━━━━━ Provided passage
The sexual revolution has failed if we still believe that sex for girls is only about being in love. That’s our old baggage. Sex surveys show that girls are having sex younger and they are having many more partners before marriage than we did. Surveys also show they believe that women are equally responsible for initiating sex, not only in established relationships but in new relationships. Girls today are more like the boys we demonize than they are like their mothers.

Today it is the rare young girl who will first explore her sexuality in the semi-adult world of college. The average age of the first sexual experience is 16 and dropping. And it is often true that she is having sex not because her boyfriend wants her to, but because her girlfriends pressure her.

You are nothing if you haven’t gone all the way, her friends will tell her, even though most of them are boasting and posturing and lying about their own experiences. If it is difficult to resist the persuasions of a boy she fears will dump her if she does not come across, how impossible must it be to stand up to a clique of girlfriends who will shun her in a cold-hearted minute?

How do we help her sort it all out?

“One of the problems for girls in the ‘90s is that sex is everywhere,” says author Mary Pipher, who explained to us the pressures young girls endure in her best seller “Reviving Ophelia.”

“They are constantly bombarded with sexual images. And they are constantly being told, ‘Sex is great, it’s sophisticated, it’s fun. Go do it.”’

Because of how sex is portrayed in movies, television and advertising, young girls can easily conclude that couples go directly from a deep kiss to the nearest bed.

“Everything they see jumps to intercourse,” says Pipher. “Kids don’t have any sense that in this culture there are breaks and limits between kissing and having intercourse.”
━━━━━━━━━━
━━━━━ Records
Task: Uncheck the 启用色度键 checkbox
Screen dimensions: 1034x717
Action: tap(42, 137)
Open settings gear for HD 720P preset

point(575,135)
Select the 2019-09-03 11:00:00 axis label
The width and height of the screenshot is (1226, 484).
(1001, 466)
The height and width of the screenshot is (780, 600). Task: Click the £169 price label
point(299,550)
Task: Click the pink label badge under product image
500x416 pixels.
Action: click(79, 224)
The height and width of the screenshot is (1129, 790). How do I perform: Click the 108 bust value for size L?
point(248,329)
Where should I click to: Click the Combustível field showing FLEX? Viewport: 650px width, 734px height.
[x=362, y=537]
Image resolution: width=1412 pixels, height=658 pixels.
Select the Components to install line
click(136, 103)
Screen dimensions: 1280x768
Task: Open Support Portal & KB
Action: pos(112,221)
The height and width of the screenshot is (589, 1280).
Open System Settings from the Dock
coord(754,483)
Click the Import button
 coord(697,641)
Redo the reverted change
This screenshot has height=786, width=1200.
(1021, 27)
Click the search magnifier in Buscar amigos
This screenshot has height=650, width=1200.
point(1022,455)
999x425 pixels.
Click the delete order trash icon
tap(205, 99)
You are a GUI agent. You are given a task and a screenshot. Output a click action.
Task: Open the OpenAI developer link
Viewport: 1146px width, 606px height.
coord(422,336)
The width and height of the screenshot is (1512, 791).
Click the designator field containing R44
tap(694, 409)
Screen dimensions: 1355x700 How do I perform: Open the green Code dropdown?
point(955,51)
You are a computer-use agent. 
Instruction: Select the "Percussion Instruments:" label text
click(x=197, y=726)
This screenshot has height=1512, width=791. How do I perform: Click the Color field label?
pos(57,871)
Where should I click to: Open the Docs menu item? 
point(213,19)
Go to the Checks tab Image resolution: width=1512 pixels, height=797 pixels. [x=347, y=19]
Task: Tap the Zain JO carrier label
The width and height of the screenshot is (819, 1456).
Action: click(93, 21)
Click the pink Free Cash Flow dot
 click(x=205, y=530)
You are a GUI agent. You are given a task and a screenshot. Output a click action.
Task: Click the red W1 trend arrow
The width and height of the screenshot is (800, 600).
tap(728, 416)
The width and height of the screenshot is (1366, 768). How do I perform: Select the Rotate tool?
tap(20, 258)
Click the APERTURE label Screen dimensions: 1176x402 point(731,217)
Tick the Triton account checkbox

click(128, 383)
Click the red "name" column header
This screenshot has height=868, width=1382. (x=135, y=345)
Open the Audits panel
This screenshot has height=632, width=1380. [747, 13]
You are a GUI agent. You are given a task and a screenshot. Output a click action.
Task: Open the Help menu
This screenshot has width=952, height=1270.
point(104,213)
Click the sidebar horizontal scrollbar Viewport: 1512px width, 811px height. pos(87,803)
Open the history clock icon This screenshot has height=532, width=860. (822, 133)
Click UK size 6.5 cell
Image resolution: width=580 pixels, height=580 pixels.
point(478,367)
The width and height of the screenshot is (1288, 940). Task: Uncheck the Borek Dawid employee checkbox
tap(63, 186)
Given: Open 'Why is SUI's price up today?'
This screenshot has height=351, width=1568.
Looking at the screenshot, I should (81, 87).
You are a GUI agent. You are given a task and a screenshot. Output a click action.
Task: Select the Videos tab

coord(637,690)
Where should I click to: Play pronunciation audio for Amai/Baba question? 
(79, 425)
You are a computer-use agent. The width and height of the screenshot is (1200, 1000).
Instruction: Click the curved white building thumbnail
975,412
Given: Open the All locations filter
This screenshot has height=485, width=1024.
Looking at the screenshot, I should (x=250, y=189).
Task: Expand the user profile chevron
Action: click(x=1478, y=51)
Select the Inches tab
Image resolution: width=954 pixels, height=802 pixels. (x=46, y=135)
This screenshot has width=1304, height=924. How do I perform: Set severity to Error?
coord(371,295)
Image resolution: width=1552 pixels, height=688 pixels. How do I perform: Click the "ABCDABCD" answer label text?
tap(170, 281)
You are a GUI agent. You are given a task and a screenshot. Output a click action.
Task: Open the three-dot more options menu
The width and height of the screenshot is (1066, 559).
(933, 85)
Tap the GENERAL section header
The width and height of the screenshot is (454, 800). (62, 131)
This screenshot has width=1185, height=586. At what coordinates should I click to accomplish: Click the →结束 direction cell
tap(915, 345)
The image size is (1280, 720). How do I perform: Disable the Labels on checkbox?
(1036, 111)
━━━━━━━━━━
Problem requirements
Decide whether each statement agrees with the text about girls and sexual pressure, answering yes or no and quoting the words that settle it. (a) The average age of first sexual experience is given as 16. (b) Pipher says girls rarely encounter sexual images. (c) The text says girls today resemble their mothers more than they resemble boys.

Written answer
(a) Yes: "The average age of the first sexual experience is 16 and dropping."
(b) No: "They are constantly bombarded with sexual images."
(c) No: "Girls today are more like the boys we demonize than they are like their mothers."